Grief can jolt you unexpectedly. It’s in the quiver of words left unspoken; words you play and replay in your head. Simple syllables like, I’m sorry. I love you. I’m sorry. I love you. I’m sorry. I love you.

Press pause.

See pain reflected in the eyes of your mother’s friends who accidentally call you by her name. Feel it in the fierce embrace of your friend who says, ‘Our parents both died too soon. Time with them was taken from us. So be angry. Let yourself feel it.’

Grief is anger unleashed. You want to scream that time is as fragile as your mother’s shattered floral teacup; pick up the shards with your bare hands to prove that your body still bleeds. You want to hold your old life in your palm and examine the texture.

The soft gaze of a mother who laughs.

The rough sweetness of a partner’s kiss.

The silken tendrils of love that wrap you up in the queer community.

You are so far from this version of yourself that you start dissociating. In a book about grief, you read that the death of a loved one can make you feel crazy. You look down at your body and wonder how your consciousness got inside this vessel. The shape of you has changed; you’ve lost weight and people whisper that you have an eating disorder.
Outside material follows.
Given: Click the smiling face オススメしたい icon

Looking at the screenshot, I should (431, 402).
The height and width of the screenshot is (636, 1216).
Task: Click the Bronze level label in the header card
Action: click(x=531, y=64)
You don’t, but you can see why they think this: your face is thinner, more elfin-like. Your breasts have shrunk. Your clothes hang off your body at unflattering angles.

You are too sad to eat so you stare at your naked body in the mirror. You wonder whether someone might find this body beautiful and want to touch it. You daydream about sex. You would like to be touched even though you are a floating mind, removed from corporeal sensation.

The grief mind plays tricks on you, and so does the mentally ill mind. Depersonalisation and derealisation got you good. Your list of diagnoses is ever-growing, and here’s the latest: you have dyscalculia. And did we mention you’re autistic?

Well, fuck.

More layers to strip away.

Pause.

Grief feels like the mother who never knew the truth about her daughter’s neurodivergence.

It feels like the shy little girl who became a socially anxious teenager, who became a chronically anxious woman struggling to stay alive.

Pause.

Breathe. Keep breathing.

In two years, you said goodbye to several people you loved. But sweetie, you are a survivor: you continue to breathe love into these precious lungs; to pump hope into your warm heart.

Can’t you see how extraordinary you are in your aliveness?

Yes, I’m talking to you.

You, my love, are a wonder.

You are beautiful. You bring joy to this world, even on your grief-iest days.

So try to eat. Try to sleep. Practise self-compassion even when you think you don’t deserve it.

Then rest. Breathe. Repeat.

This is what grief – and tenderness – feel like.